Though, I can confirm that the output from your sample Spring Boot application is the following.
constructing SomeOtherBean
constructing SomeOtherBean
Comment From: sbrannen
Since I have not been able to reproduce this in Spring Framework 5.2.x or master, I'm wondering if the behavior is specific to Spring Boot.

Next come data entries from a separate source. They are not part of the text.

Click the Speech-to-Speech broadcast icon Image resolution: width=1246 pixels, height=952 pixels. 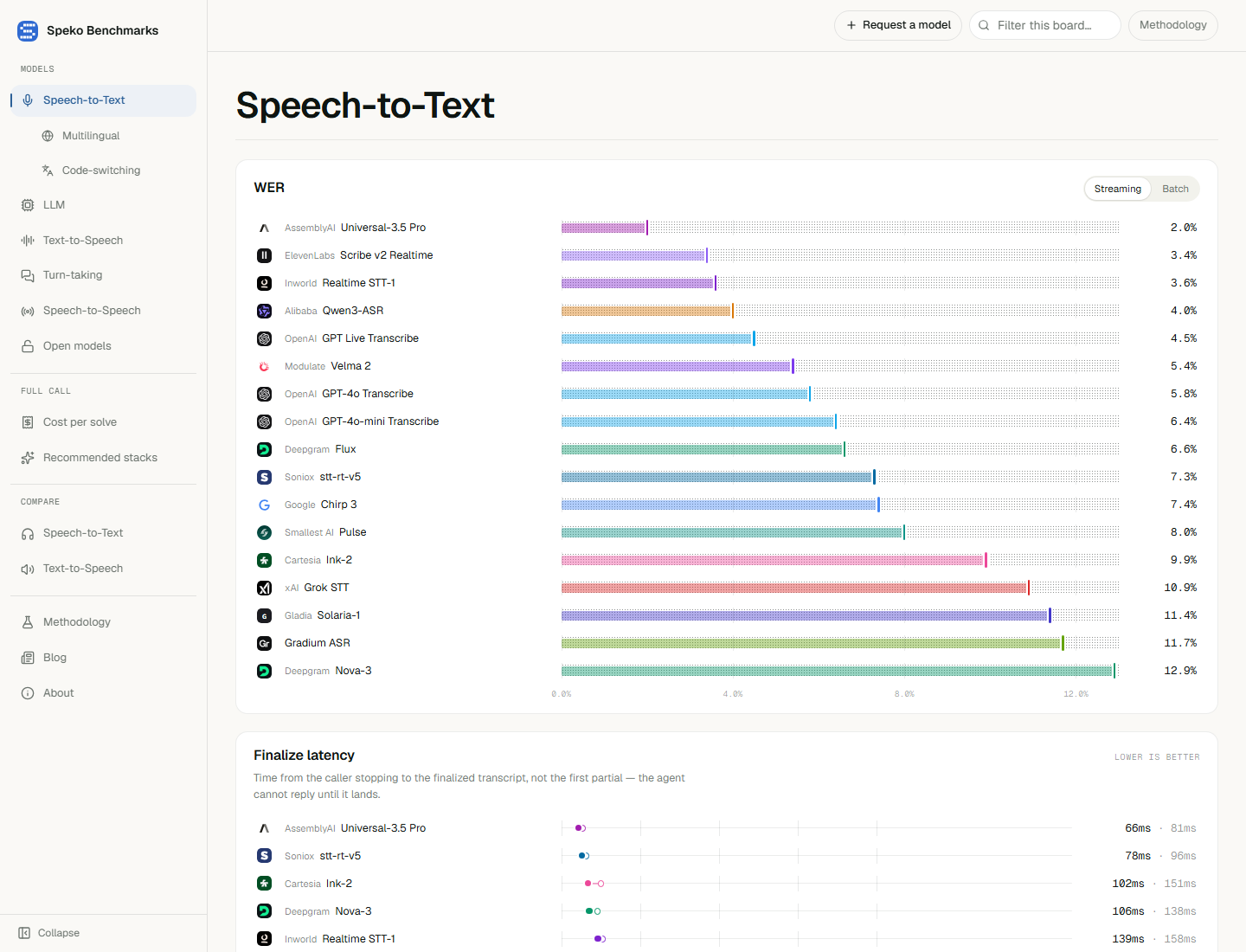(28, 311)
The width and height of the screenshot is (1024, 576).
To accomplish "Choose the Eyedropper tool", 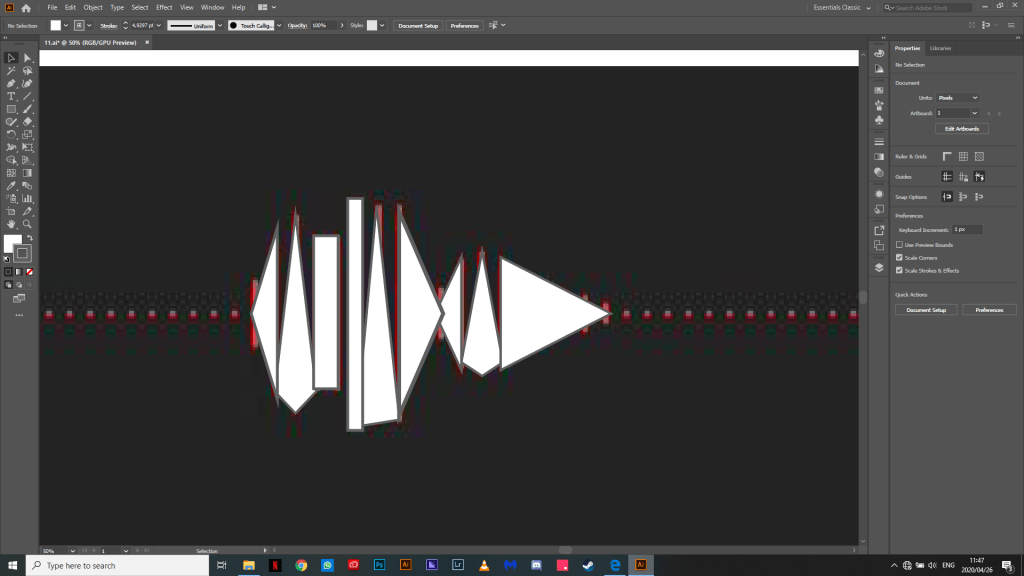I will pos(11,185).
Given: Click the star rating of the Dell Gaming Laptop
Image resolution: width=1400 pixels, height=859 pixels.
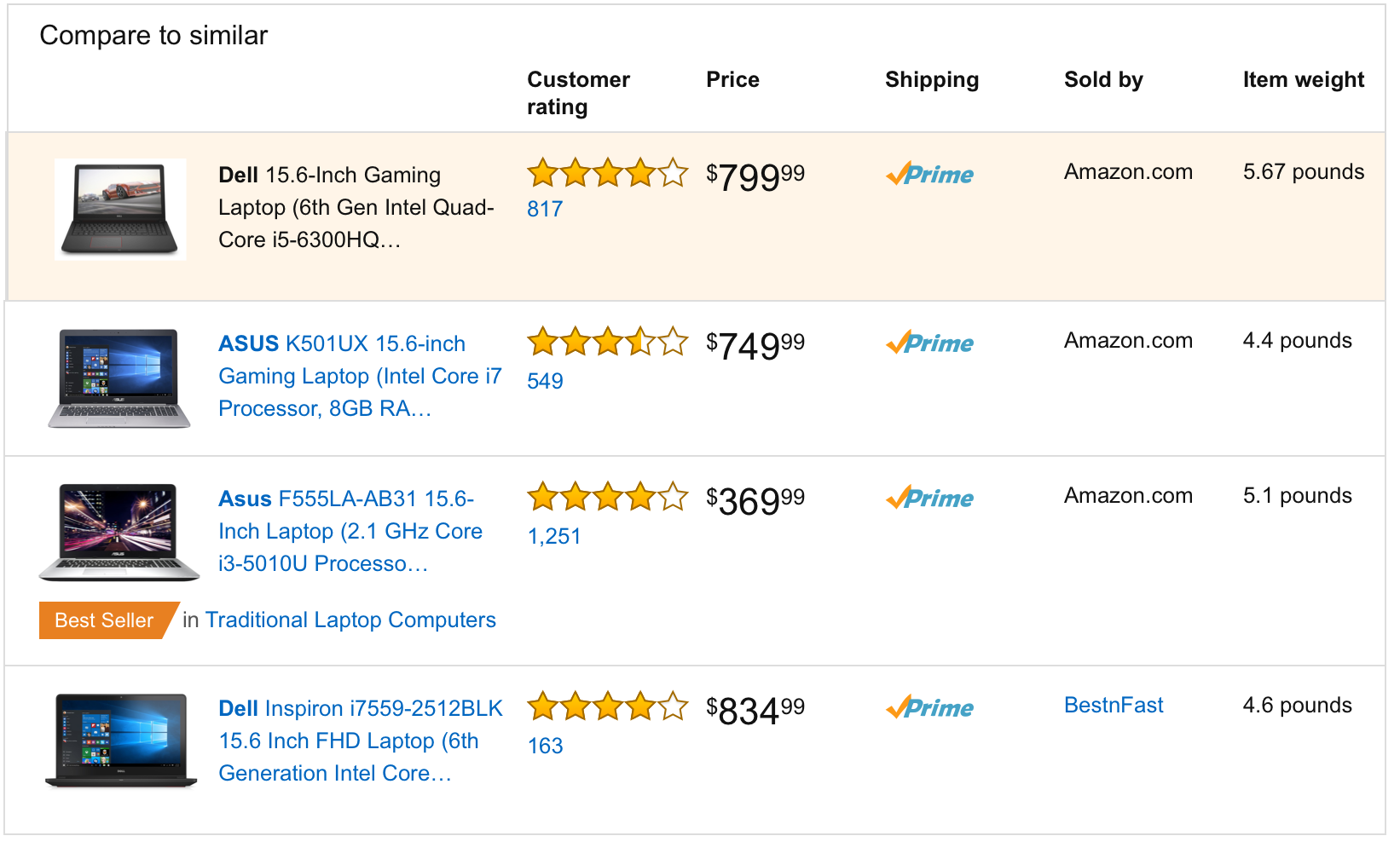Looking at the screenshot, I should (x=607, y=173).
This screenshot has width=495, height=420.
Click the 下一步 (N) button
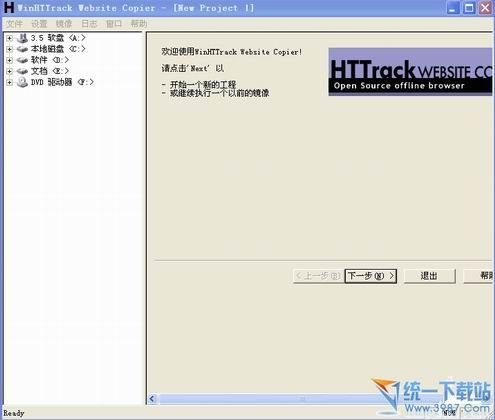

@philwebb and @snicoll, would you be willing to look at this from the perspective of Spring Boot?
Comment From: wilkinsona
The unit test isn't functionally equivalent to the sample as you have removed component scanning from the equation. The sample application still reproduces the problem when modified to remove any use of Spring Boot:
package com.example.demo;
import org.springframework.context.annotation.AnnotationConfigApplicationContext;
import org.springframework.context.annotation.ComponentScan;
@ComponentScan
public class DemoApplication {
public static void main(String[] args) {
new AnnotationConfigApplicationContext(DemoApplication.class);
}
}
Comment From: sbrannen
Tentatively slated for 5.3 M2 for further investigation
Comment From: lifejwang11
Tentatively slated for 5.3 M2 for further investigation
I think the key to this question is AbstractAutowireCapableBeanFactory#getTypeForFactoryMethod
for (Method candidate : candidates) {
if (Modifier.isStatic(candidate.getModifiers()) == isStatic && mbd.isFactoryMethod(candidate) &&
candidate.getParameterCount() >= minNrOfArgs) {
// doSmonething
}
}
If you have two methods with the same name and bean annotation in the same class,I think you need to determine if beanName is the same,so I think this code should be modified in ConfigurationClassBeanDefinitionReader#isFactoryMethod
old
@Override
public boolean isFactoryMethod(Method candidate) {
return (super.isFactoryMethod(candidate) && BeanAnnotationHelper.isBeanAnnotated(candidate));
}
new
@Override
public boolean isFactoryMethod(Method candidate) {
return (super.isFactoryMethod(candidate) && BeanAnnotationHelper.isBeanAnnotated(candidate) && BeanAnnotationHelper.determineBeanNameFor(candidate).equals(candidate.getName()));
}
If my idea is right, I would like to submit a PR,thanks
Comment From: lifejwang11
@sbrannen The bug I think Methods with @bean should not only determine if the method name is the same, but also if the name attribute corresponding to the bean annotation of the method (or the default method name without the name attribute) is the same as the current method name,I think the way to do bean annotation is like this, don't you think
Comment From: kse-music
in spring framework 5.2.8 also exist this issue
Comment From: jhoeller
I've tracked this down to a difference between Class-based processing of the configuration class versus ASM-based processing against a registered configuration class name. A variant of the unit test passes with Class registration (similar to the @SpringJUnitConfig scenario above) but fails with name-based registration (similar to component scanning).